Looking at the individual clusters, the quality varies considerably. C4 is by far the strongest cluster with a silhouette width of 0.688, indicating that its 106 players are well-matched to their own cluster and clearly separated from others. C2 is moderate at 0.380, representing 431 players with reasonable but not strong separation. C3 is weak at 0.218 and C1 is the weakest at 0.178, with its 174 players being poorly separated from neighbouring clusters. The minimum silhouette width of -0.106 also indicates that at least some players may have been placed in the wrong cluster.
Overall, the solution is acceptable but not highly distinct, with one strong cluster (C4) driving much of the quality.
4c
(i)
fifa_km_means_tidy <- as_tibble(km1$centers) %>%
mutate(Cluster = c("C1", "C2", "C3", "C4")) %>%
pivot_longer(cols = c(acceleration, ball_control, dribbling,
shot_power, short_passing, sprint_speed),
names_to = "Attribute", values_to = "Mean_Score")
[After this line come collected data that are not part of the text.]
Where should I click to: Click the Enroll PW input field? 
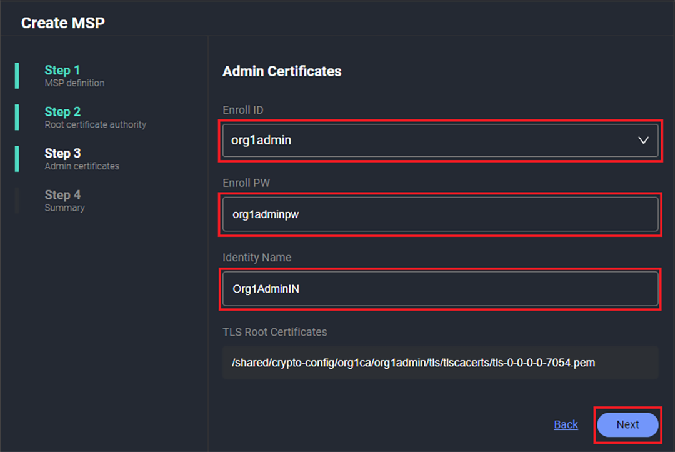[440, 214]
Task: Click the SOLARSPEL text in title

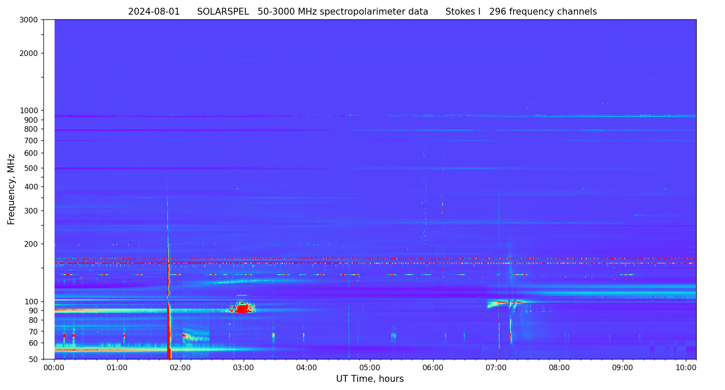Action: coord(223,12)
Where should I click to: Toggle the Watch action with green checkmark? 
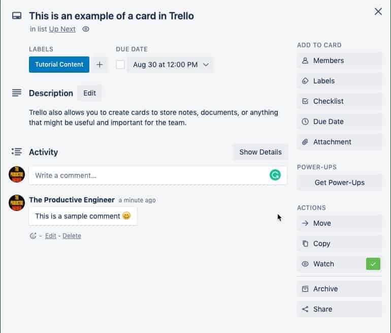click(339, 264)
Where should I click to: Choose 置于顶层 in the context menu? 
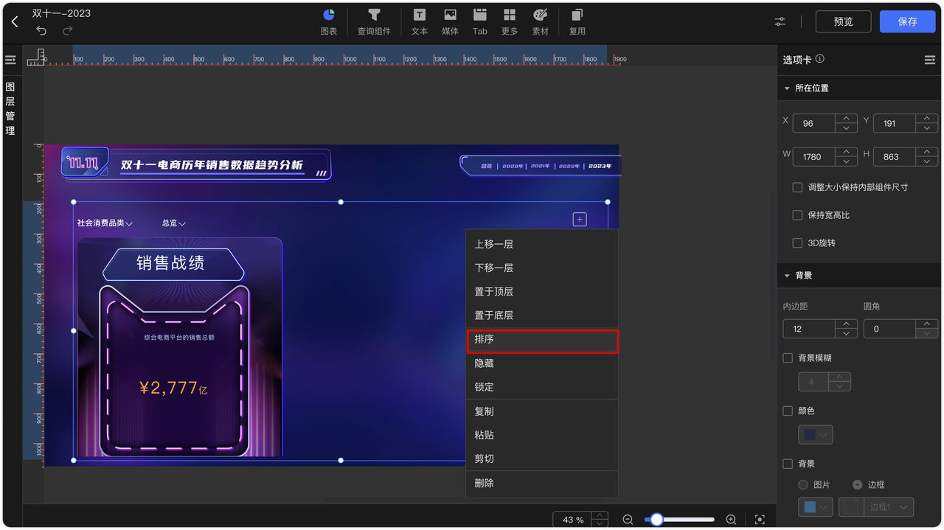pyautogui.click(x=494, y=291)
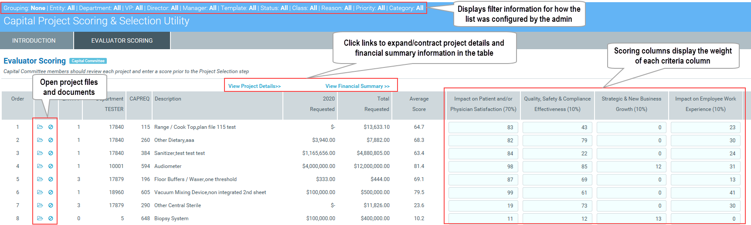
Task: Select the Evaluator Scoring tab
Action: 122,40
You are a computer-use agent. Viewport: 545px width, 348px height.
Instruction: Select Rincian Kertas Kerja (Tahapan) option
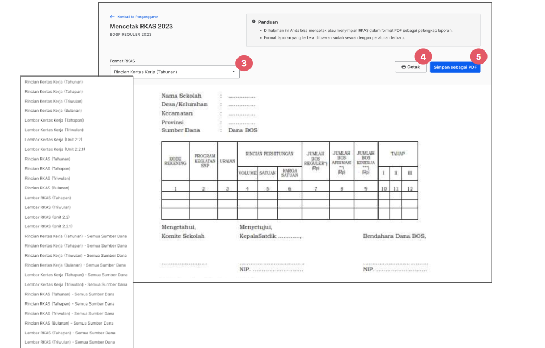54,92
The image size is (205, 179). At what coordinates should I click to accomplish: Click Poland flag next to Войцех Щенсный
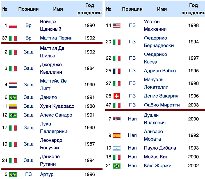coord(13,25)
ggplot(fifa_km_means_tidy, aes(x = Attribute, y = Mean_Score,
group = Cluster, colour = Cluster)) +
geom_line(linewidth = 1) +
geom_point(size = 2) +
theme(axis.text.x = element_text(angle = 30, vjust = 0.7)) +
ylab("Mean Score") +
ggtitle("K-means Cluster Profiles – Performance Attributes")This line graph reveals a clear hierarchy across the four clusters. C2 is the highest-performing cluster across almost all attributes, scoring above 80 in acceleration, ball control, dribbling and sprint speed, suggesting these are elite all-round players. C3 is close behind, performing strongly across all attributes and particularly high in shot power and short passing (~79), indicating technically well-rounded players. C1 sits in the middle, with moderate scores across all attributes ranging from roughly 53 to 70, representing average performers. C4 is clearly the lowest-performing cluster, with notably weak dribbling (~17) and ball control (~23)
(ii)
fifa_km_clus_ii <- cbind(fifa_data, km_cluster = km1$cluster) %>%
mutate(Cluster = case_when(
km_cluster == 1 ~ "C1",
km_cluster == 2 ~ "C2",
km_cluster == 3 ~ "C3",
km_cluster == 4 ~ "C4"
))
fifa_km_means_ii <- fifa_km_clus_ii %>%
group_by(Cluster) %>%
summarise(age = mean(age),
value = mean(value),
wage = mean(wage))
kable(fifa_km_means_ii)| Cluster | age | value | wage |
|---|---|---|---|
| C1 | 27.72989 | 13317241 | 58540.23 |
| C2 | 26.16705 | 21964037 | 80707.66 |
| C3 | 28.11765 | 15971626 | 65224.91 |
| C4 | 29.03774 | 14475000 | 51971.70 |
C2 players are the most valuable, with the highest average club value (~€21.96M) and wage (~€80,708), and are also the youngest on average (~26.2 years), consistent with their elite performance profile. C3 players earn the second highest wage (~€65,225) and are relatively young (~28.1 years). C1 sits in the middle for both value and wage. C4 is the oldest cluster (~29 years) and commands the lowest wage (~€51,972) and second lowest club value (~€14.5M), consistent with their weaker performance scores.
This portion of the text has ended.